» **EXERCISE AIM**
Put the lines of the listing below into a numbered list, beginning at the line that contains "Viewport: 1347px width, 892px height." and stopping after the line that contains "tap(144, 169)". Leave out any blank lines.

----- DATASET EXTRACT

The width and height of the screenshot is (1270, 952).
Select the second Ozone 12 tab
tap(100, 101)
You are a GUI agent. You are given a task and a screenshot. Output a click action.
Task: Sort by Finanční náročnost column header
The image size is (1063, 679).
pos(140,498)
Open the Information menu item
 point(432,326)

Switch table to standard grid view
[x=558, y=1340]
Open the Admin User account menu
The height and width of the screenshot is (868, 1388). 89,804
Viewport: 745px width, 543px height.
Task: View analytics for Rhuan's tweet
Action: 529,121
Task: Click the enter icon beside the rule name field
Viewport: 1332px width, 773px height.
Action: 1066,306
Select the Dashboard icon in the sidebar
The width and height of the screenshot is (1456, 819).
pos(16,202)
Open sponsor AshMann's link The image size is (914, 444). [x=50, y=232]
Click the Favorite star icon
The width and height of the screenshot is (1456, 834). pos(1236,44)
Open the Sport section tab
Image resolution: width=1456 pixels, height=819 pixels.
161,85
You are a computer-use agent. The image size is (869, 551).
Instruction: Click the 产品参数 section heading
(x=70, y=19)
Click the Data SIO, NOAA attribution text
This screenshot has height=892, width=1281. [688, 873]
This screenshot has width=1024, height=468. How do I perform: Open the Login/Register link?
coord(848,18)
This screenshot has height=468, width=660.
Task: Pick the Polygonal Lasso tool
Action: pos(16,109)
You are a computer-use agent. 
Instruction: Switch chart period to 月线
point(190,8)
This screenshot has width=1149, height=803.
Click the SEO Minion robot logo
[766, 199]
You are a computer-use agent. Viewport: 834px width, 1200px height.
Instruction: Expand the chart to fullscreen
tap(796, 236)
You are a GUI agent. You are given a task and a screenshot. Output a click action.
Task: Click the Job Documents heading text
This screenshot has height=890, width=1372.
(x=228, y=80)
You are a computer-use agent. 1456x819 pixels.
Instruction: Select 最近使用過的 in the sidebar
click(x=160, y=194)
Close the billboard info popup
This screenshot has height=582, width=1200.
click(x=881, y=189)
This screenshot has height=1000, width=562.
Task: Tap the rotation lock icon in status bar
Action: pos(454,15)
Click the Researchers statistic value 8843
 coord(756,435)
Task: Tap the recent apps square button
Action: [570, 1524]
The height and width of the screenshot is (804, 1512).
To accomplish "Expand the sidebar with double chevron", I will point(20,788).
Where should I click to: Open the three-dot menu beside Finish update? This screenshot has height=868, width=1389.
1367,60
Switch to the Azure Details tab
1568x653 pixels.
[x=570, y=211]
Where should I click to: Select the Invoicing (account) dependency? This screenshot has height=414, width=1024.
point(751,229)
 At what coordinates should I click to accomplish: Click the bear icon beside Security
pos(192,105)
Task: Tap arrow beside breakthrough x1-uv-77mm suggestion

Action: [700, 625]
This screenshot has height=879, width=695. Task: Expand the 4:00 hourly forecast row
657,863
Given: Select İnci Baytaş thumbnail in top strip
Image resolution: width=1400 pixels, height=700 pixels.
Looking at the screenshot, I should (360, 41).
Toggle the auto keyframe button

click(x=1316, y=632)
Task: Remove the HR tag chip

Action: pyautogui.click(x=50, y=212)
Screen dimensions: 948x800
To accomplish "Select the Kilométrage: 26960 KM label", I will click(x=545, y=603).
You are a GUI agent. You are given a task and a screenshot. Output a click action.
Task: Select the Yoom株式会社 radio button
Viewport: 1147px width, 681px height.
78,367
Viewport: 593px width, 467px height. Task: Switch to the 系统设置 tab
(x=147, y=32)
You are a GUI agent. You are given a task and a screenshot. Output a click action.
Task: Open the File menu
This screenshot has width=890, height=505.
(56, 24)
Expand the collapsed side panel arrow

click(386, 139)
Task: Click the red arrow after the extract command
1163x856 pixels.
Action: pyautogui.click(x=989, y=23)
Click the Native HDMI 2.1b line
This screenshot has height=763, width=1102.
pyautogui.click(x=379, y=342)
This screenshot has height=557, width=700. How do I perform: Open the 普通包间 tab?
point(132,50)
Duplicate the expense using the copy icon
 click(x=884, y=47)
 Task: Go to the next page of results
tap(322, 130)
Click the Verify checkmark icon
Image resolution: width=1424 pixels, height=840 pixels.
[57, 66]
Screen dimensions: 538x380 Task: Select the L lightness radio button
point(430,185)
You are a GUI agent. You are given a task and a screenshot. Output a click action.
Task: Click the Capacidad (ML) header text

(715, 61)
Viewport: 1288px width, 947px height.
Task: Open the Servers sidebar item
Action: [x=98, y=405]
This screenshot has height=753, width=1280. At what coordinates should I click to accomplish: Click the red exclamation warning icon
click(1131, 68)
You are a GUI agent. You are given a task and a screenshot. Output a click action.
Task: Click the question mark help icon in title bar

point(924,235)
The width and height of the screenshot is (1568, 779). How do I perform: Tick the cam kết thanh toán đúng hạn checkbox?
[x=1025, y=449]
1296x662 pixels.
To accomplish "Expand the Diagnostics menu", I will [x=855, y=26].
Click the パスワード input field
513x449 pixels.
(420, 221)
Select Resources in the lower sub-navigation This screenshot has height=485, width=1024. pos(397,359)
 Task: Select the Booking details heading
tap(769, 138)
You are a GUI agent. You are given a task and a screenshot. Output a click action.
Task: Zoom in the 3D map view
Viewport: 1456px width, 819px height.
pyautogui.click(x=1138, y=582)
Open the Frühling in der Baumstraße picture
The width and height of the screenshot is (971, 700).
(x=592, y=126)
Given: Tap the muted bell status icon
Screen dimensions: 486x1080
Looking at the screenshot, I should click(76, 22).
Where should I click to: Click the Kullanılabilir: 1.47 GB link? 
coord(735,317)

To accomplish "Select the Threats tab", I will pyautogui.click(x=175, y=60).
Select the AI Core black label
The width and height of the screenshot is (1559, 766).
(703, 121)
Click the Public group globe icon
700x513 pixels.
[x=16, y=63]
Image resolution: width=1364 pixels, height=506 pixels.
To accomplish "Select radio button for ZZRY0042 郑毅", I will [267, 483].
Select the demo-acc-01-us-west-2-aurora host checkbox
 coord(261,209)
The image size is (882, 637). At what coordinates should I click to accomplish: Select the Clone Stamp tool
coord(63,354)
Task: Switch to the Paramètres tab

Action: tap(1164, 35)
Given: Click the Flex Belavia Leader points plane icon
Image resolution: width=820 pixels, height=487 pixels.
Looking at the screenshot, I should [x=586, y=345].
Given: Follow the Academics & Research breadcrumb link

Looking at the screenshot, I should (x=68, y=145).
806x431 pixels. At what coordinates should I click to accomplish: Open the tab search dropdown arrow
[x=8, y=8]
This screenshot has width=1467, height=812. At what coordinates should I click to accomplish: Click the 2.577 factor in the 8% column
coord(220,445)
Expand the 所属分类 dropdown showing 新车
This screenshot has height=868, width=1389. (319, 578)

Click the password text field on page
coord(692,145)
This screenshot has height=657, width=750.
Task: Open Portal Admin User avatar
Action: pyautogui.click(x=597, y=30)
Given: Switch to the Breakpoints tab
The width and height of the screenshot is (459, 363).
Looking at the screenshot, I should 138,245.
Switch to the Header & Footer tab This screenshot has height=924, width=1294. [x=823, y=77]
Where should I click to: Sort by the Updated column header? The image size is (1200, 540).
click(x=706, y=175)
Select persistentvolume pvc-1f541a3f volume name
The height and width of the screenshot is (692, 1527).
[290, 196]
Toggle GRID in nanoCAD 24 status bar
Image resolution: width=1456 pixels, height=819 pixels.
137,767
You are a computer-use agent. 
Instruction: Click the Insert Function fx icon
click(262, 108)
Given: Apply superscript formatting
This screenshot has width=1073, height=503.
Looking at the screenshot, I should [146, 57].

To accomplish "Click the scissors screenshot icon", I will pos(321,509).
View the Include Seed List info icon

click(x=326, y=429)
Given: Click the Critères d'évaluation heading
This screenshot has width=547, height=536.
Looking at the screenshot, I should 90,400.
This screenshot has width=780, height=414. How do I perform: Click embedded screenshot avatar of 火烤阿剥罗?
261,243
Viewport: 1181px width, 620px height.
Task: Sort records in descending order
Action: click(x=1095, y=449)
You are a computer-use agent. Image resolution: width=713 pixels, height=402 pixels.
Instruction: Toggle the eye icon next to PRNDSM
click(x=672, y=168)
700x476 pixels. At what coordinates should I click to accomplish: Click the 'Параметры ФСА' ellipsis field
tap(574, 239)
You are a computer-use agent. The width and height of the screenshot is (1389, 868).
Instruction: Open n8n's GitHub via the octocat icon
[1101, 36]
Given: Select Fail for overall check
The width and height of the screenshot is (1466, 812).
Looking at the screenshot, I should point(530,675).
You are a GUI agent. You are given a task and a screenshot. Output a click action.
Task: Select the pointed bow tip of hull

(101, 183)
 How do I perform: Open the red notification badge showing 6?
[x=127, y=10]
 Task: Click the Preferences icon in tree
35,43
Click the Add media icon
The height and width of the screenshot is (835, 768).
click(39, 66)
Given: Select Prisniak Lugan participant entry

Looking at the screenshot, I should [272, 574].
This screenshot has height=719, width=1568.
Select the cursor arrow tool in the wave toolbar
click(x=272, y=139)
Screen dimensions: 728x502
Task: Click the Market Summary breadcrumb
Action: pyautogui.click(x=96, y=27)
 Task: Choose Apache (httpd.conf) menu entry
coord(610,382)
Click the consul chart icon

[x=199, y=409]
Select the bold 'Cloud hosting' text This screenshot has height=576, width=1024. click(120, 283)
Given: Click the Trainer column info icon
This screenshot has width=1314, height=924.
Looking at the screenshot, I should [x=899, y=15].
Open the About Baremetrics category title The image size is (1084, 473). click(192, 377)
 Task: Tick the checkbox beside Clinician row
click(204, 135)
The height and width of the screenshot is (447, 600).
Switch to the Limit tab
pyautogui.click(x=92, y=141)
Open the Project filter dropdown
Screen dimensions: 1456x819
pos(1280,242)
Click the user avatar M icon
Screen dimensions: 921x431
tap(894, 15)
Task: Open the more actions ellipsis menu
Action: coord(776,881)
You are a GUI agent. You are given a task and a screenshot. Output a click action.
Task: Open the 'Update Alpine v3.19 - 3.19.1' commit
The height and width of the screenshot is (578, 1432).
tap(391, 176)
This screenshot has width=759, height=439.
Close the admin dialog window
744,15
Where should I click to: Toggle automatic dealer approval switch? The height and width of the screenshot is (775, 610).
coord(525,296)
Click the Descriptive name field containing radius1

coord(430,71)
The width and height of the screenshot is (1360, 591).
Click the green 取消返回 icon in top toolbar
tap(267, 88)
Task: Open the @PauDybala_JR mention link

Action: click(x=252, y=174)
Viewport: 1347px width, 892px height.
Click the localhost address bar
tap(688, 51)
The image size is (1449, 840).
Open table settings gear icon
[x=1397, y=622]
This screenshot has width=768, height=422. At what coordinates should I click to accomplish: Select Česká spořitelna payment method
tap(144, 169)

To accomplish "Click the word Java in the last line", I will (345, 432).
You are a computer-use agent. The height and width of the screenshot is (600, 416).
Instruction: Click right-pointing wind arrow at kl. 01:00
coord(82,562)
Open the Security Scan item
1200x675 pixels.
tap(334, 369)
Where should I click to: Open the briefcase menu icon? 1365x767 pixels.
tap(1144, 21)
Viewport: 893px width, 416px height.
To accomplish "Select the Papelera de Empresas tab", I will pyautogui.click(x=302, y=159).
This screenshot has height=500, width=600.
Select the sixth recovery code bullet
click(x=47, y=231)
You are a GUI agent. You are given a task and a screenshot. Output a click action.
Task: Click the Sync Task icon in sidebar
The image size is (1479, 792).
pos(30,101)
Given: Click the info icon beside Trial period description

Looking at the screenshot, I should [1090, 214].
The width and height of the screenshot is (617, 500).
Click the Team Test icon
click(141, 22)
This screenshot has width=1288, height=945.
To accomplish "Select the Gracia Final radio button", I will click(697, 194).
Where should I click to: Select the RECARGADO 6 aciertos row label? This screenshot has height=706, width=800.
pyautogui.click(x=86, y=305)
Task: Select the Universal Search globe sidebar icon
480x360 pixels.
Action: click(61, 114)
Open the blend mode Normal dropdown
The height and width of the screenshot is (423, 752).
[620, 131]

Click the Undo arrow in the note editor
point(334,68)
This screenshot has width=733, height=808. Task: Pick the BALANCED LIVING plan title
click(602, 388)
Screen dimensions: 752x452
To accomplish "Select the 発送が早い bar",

----------

» **SOLUTION TO THIS TASK**
1. Viewport: 1347px width, 892px height.
2. Click the localhost address bar
3. tap(688, 51)
4. The image size is (1449, 840).
5. Open table settings gear icon
6. [x=1397, y=622]
7. This screenshot has width=768, height=422. At what coordinates should I click to accomplish: Select Česká spořitelna payment method
8. tap(144, 169)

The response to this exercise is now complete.